== Assigned task ==
Return, exactly and in full, the lines of the records below starting at the one with "Task: Increase the" and ending at the one with "Given: Click the trash delete icon", and no other lines.

== Records to use ==
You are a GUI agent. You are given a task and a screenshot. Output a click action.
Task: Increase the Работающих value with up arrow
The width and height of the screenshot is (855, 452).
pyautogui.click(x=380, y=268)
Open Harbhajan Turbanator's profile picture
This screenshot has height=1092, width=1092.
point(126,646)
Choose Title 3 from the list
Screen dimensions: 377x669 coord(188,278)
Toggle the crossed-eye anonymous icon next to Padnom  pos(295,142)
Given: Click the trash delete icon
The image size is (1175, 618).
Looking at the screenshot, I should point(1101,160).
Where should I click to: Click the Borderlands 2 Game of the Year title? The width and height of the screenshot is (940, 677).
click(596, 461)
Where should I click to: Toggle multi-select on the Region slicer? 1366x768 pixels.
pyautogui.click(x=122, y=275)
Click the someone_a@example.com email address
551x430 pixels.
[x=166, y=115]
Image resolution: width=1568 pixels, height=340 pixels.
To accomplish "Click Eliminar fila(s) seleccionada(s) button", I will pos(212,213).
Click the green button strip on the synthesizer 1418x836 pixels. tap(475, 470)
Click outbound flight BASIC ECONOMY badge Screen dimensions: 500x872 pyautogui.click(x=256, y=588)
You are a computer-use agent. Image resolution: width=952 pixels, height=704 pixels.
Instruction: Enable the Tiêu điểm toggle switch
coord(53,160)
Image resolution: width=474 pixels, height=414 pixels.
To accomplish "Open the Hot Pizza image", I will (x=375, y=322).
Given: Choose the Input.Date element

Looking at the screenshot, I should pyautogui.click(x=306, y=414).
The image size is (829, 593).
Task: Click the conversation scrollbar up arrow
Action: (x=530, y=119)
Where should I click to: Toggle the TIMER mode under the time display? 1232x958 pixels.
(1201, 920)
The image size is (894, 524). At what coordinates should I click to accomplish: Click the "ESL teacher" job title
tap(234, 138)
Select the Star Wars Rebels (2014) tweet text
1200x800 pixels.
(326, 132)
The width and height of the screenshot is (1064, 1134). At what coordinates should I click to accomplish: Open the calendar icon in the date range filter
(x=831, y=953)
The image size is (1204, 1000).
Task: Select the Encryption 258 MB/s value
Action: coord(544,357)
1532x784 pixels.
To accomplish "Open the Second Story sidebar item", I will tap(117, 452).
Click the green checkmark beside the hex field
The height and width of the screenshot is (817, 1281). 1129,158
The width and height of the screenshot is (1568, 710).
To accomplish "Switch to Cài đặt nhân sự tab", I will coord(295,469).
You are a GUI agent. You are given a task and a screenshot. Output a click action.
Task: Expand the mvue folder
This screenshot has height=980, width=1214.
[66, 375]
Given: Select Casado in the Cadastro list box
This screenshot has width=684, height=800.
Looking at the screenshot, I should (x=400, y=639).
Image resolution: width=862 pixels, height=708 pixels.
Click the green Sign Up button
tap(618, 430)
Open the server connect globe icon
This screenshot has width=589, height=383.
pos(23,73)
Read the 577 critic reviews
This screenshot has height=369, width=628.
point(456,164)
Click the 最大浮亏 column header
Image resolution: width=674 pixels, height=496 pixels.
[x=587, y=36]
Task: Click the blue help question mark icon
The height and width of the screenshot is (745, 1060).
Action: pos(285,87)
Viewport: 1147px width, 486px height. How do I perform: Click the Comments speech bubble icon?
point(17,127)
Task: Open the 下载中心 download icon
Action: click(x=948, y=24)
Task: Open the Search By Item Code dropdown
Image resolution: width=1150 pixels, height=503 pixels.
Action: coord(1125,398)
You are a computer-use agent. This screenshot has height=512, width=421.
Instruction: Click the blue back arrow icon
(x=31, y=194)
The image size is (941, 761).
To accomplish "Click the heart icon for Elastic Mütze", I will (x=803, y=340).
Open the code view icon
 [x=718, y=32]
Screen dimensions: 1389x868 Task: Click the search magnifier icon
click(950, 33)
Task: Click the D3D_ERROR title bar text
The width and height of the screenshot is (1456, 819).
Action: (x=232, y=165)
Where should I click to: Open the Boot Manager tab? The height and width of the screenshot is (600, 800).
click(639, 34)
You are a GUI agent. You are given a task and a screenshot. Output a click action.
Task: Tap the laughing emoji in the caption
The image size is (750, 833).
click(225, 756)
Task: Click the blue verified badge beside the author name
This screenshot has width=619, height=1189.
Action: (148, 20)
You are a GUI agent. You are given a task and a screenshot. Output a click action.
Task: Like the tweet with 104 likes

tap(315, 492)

== Your solution ==
Task: Increase the Работающих value with up arrow
The width and height of the screenshot is (855, 452).
pyautogui.click(x=380, y=268)
Open Harbhajan Turbanator's profile picture
This screenshot has height=1092, width=1092.
point(126,646)
Choose Title 3 from the list
Screen dimensions: 377x669 coord(188,278)
Toggle the crossed-eye anonymous icon next to Padnom  pos(295,142)
Given: Click the trash delete icon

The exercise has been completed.